I can't really focus on any subject for extended periods of time. My curiosities fluctuate, and I can't find anything that serves as a calling, or even anything that doesn't ultimately disgust me to my core after some period of time.
Have an Answer?
In college, navigating through all the possible majors seemed over-whelming to me. It felt like I was having to pin my entire life down to one job for the rest of my life. I loved philosophy and theater, geology, chemistry, religion, you name it - I took a class in it. And, my interest in each of them waxed and waned throughout the semester. Knowing this I was terrified that no matter what I chose, I would end up hating it eventually.
Ultimately, I settled on a degree (Chemical Engineering) because it offered me a job that had flexible career opportunities to meet my need for change and diversity. It also has a reliable income to enable to me to travel, read, take up hobbies, join book clubs. I am a life student without the poverty of a someone who never graduates or who chooses a field that doesn't support them financially.
For those of us who have many varied interests but none of them last too long, I advise you to look for a job/degree that offers flexibility. The board says you are in the medical field - Is there something that would give you a lot of different challenges, or something you could change up every so often. Sorry don't know much about the medical field specifically but that would be a good question to ask your career counselor in your college.
Remember, once you have a reliable income, you can always pursue other hobbies on your off time!
Good luck to you!
It's normal not being able to pinpoint what your life's calling is at this age. But, it can also be extremely frustrating! A good starting point is to begin by figuring out all the things that you don't like in order to narrow down the playing field. These would be the things that feel "icky" to you and leave you with a lack of freedom.
For me, I knew early on that I did not want to work for anyone. No idea what that meant at that time, having no business degree or idea on what type of business I wanted. But I jotted it down on my "junk list"..."do not want to work for anyone." I added plenty of others as time went on. I found this list recently (from 4 years back)...and now that I've found my calling...it was mind boggling on how the list matched up.
As far as the things you're passionate about: Some sure signs that you love doing something is...the time flies by, you remember the information so easily, you are eager to talk about it constantly to others, you feel a rush of excitement and ideas start to run wild.
Take it day by day and go about your life on what feels right in the moment. With life coaching, I help clients become more familiar with their bodies and how to tell when something feels right versus wrong to their truest selves. Stay present, become aware and pay close attention to how your body feels when you're doing different activities.
Hope this helps.
I'm in your shoes my friend, but here's what it keeps coming down to for me..... there's something you love to do, it's nagging your mind but you're either dismissing it or not giving it deserved attention because you think it's silly or something of the sort.....
If that's not it then be open to the truth that your passion has not yet found you or vice/versa, it may still be on it's way.

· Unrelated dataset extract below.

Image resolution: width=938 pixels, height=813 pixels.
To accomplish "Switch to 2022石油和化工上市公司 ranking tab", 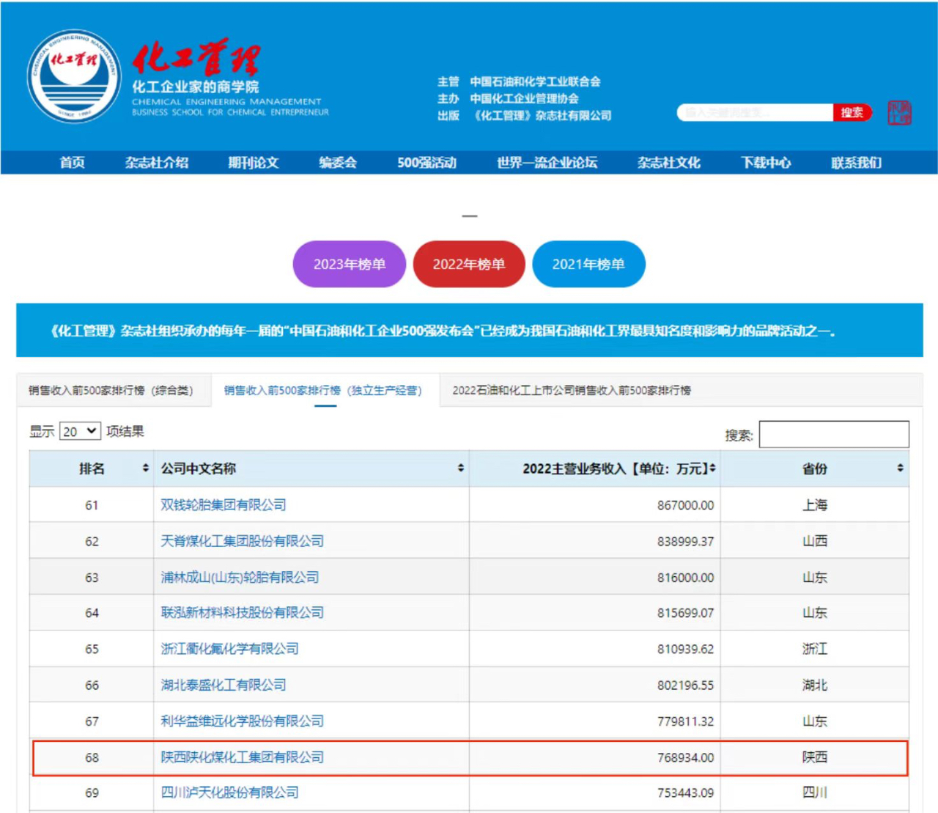I will click(x=571, y=391).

Sometimes, just breathe and stop thinking about it, do something, anything.... they say it'll come to ya, i'm still trying to believe that myself. If it doesn't come then well, you may just not be the type to be passionate about anything.... you may just be the type that can get through life just floating through and through. Nothing's wrong with that either.
Jimmy Tam Huy Pham
It is absolutely okay to fluctuate from major to major (or interest to interest) during college. Majority of college students do not graduate with the major they came in with and/or work in the field that they intended to study before college.
To find interest, or disinterest, in a career, one can immerse herself/himself to the working environment (by taking up an internship or become a volunteer) in the field of interest. Only then when one finds out if they truly like, or dislike, the daily nature of their future career.
I would recommend to make a list of what your current hobbies and activities are and pare them with careers that might involve some of those items in your list. Example, if you like to play basketball, you might want to go into kinesiology.